Below is a set of records. Please retype every one exactly.

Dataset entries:
----------
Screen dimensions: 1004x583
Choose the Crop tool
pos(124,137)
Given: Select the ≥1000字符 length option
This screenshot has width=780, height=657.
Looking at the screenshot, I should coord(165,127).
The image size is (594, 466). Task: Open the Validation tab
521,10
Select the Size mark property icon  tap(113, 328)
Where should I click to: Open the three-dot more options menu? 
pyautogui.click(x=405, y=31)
----------
## TASK RESPONSE
Screen dimensions: 1004x583
Choose the Crop tool
pos(124,137)
Given: Select the ≥1000字符 length option
This screenshot has width=780, height=657.
Looking at the screenshot, I should coord(165,127).
The image size is (594, 466). Task: Open the Validation tab
521,10
Select the Size mark property icon  tap(113, 328)
Where should I click to: Open the three-dot more options menu? 
pyautogui.click(x=405, y=31)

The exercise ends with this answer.